▶ Task directions: How many lines in the records below contain "icon"? Answer with the number alone.

▶ Raw data:
○ ○ ○ ○

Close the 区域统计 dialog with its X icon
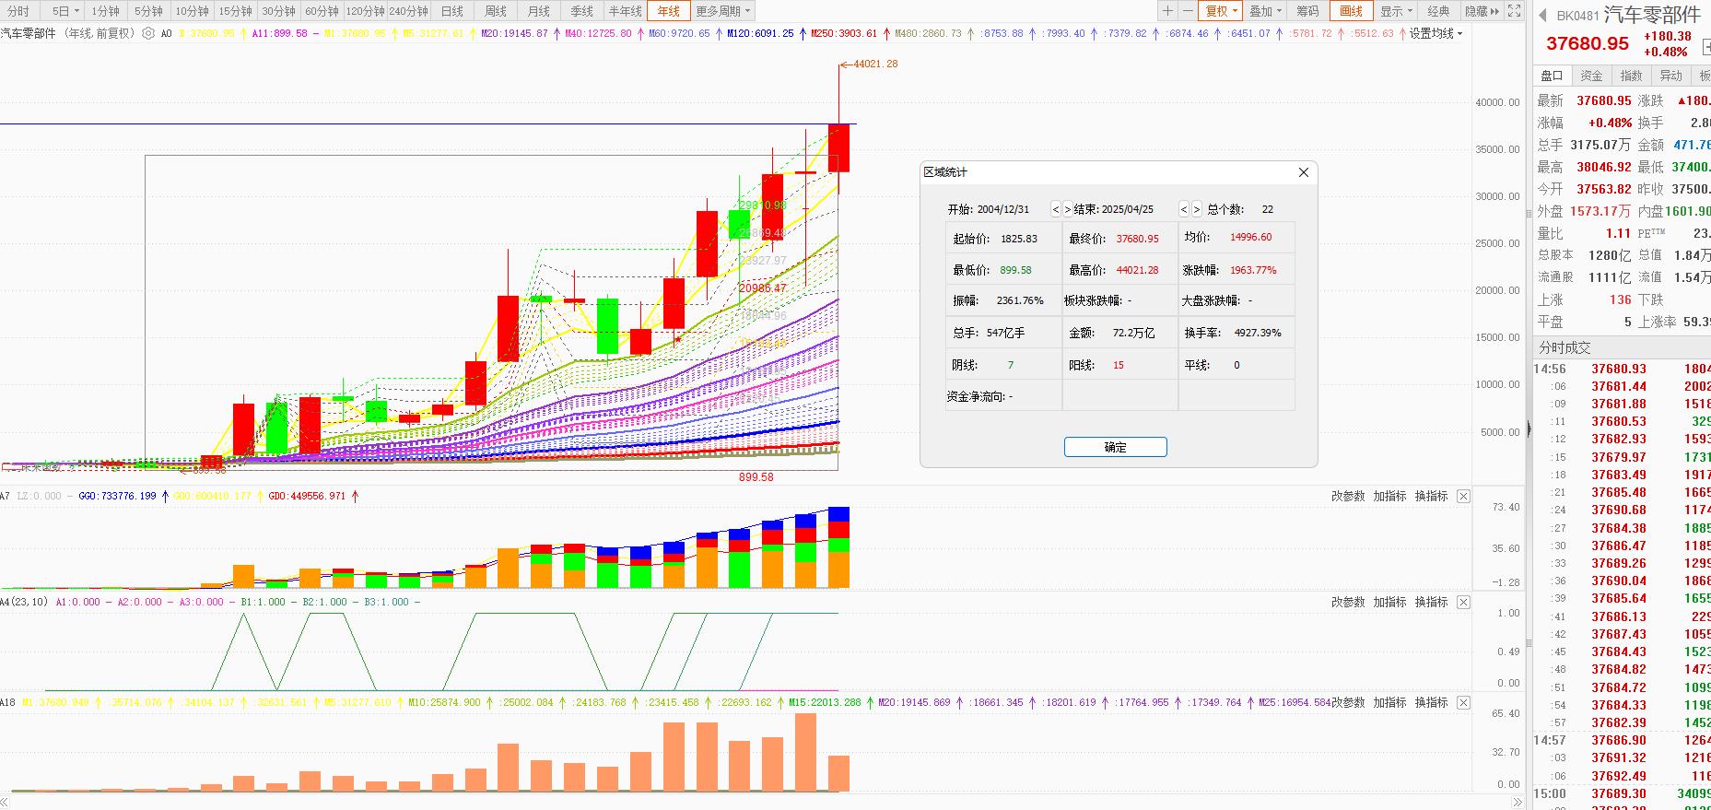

○ ○ ○ ○

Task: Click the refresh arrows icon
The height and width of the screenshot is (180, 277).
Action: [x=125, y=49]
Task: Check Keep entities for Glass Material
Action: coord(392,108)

○ ○ ○ ○

▶ Problem solution: 2